The following types are generated in the resulting schema:

type Query {
    ArticleSearch(search: String, limit: Int): ArticleSearch
}

type ArticleSearch {
    articles: [Article]
}

type Article {
    headline: String
}

The @WebParameter annotated fields are assigned to their respective argument value passed in the GraphQL query, and are utilized in the view model logic. Callers are now able to query for articles via a general full-text search.

Custom input type

API designers may want to expose a structured input type and have it populate some custom type on the back end. This is easily achievable with a custom Java annotation and a ContentDeliveryApiWebAnntoationProcessor implementation.
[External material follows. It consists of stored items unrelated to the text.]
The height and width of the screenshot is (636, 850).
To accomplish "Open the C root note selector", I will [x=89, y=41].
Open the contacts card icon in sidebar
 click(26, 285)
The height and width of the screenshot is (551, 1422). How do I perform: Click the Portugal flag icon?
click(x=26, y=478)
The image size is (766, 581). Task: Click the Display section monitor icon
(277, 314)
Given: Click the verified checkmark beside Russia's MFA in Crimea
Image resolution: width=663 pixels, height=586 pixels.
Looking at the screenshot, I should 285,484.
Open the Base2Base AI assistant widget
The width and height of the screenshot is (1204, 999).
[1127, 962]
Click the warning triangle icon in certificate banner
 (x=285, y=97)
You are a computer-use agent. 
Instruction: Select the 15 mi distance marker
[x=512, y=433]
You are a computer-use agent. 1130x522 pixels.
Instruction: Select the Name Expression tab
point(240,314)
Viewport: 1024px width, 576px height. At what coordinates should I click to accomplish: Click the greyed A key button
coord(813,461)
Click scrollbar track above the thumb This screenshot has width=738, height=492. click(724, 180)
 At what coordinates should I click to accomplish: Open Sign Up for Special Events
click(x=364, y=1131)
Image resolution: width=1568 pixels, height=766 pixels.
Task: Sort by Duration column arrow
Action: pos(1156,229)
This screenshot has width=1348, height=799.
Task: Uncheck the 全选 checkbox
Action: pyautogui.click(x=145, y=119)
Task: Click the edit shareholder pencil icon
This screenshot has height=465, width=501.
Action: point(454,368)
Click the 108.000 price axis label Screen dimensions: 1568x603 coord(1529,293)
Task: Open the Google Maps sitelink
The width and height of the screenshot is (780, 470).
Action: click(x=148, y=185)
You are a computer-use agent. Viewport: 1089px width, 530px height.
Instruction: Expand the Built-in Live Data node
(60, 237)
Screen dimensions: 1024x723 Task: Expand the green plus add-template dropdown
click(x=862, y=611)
Consider the following classes:

public class Person {

    private String name;

    private String location;

    public String getName() {
        return name;
    }

    public void setName(String name) {
        this.name = name;
    }

    public String getLocation() {
        return location;
    }

    public void setLocation(String location) {
        this.location = location;
    }
}

@Documented
@Retention(RetentionPolicy.RUNTIME)
@Target(ElementType.FIELD)
public @interface CurrentPerson {

}

public class CurrentPersonProcessor implements ContentDeliveryApiWebAnnotationProcessor<CurrentPerson> {

    @Override
    public Object getValue(ApiRequest request, Object input, Field field, CurrentPerson annotation) {
        String name = (String) CollectionUtils.getByPath(input, "name");
        String location = (String) CollectionUtils.getByPath(input, "location");

        Person person = new Person();
        person.setName(name);
        person.setLocation(location);

        return person;
    }

    @Override
    public SchemaInputType getInputType(Field field, CurrentPerson annotation) {
        return SchemaInputTypes.newInputObject("Person")
            .field("name", SchemaInputTypes.nonNullOf(SchemaInputTypes.STRING))
            .field("location", SchemaInputTypes.nonNullOf(SchemaInputTypes.STRING))
            .build();
    }
}

public class GreetingEndpoint extends ContentDeliveryApiEndpoint {

    @Override
    protected String getPathSuffix() {
        return "/greeting";
    }

    @Override
    public List<ContentDeliveryEntryPointField> getQueryEntryFields() {
        return Collections.singletonList(new ContentDeliveryEntryPointField(GreetingViewModel.class));
    }
}

@ViewInterface
public class GreetingViewModel extends ViewModel<GreetingEndpoint> {

    @CurrentPerson
    private Person person;

    public String getGreeting() {
        return "Hello " + person.getName() + " from " + person.getLocation() + "!";
    }
}

The following types are generated in the resulting schema:

type Query {
    Greeting(person: Person): Greeting
}

type Greeting {
    greeting: String
}

input Person {
    name: String!
    location: String!
}

The @CurrentPerson annotated field is assigned to its respective argument value passed in the GraphQL query, and is utilized in the view model logic.